To do »
The lines to copy are those in the listing that hold the word "click".

Exercise data »

──────────────────────────────

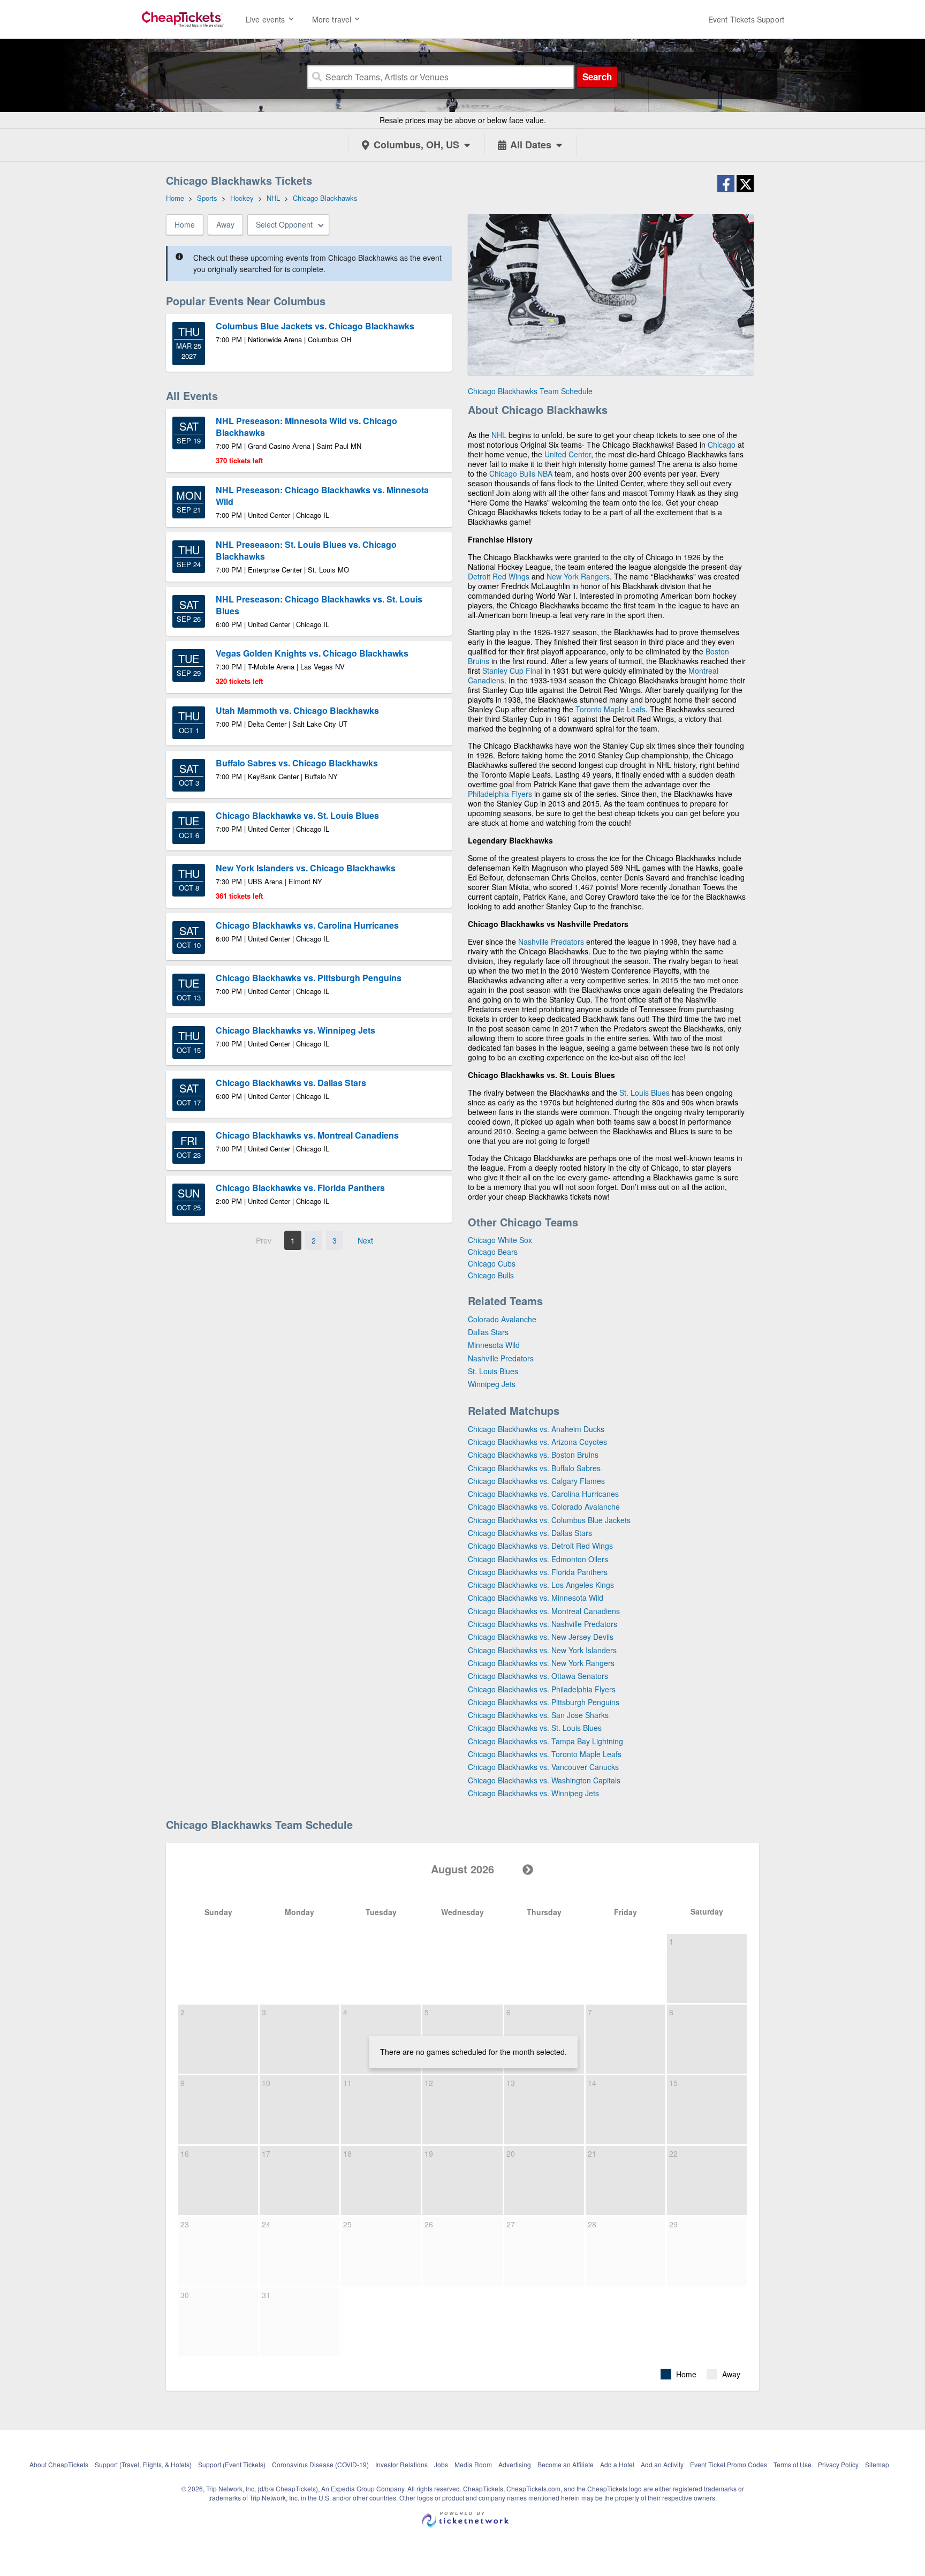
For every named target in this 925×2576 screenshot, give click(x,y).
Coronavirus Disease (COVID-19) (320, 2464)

──────────────────────────────

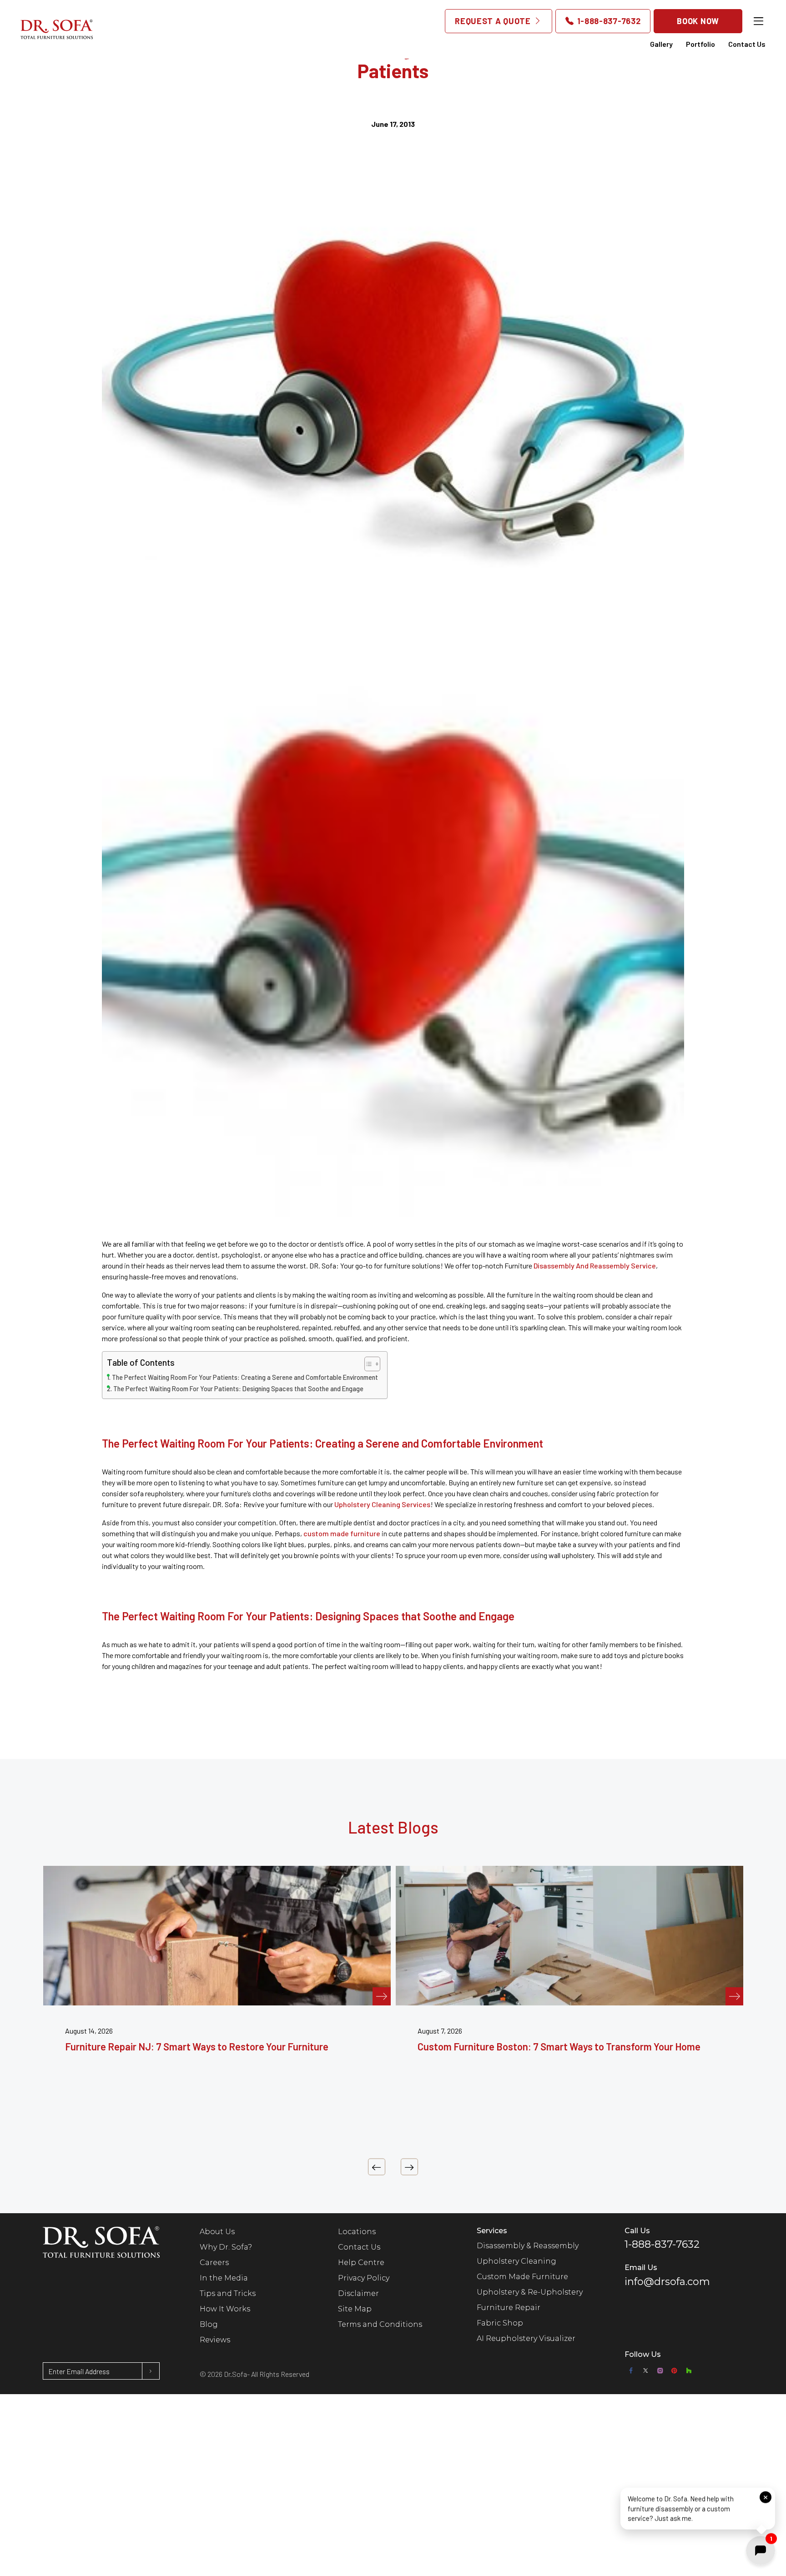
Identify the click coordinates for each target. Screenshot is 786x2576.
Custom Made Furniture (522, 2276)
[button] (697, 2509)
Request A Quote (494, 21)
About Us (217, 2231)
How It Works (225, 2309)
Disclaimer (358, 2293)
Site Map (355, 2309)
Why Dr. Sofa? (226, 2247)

──────────────────────────────

Output of the exercise »
For every named target in this 925×2576 screenshot, give click(x,y).
Identify the click coordinates for each target. Screenshot is 786x2576.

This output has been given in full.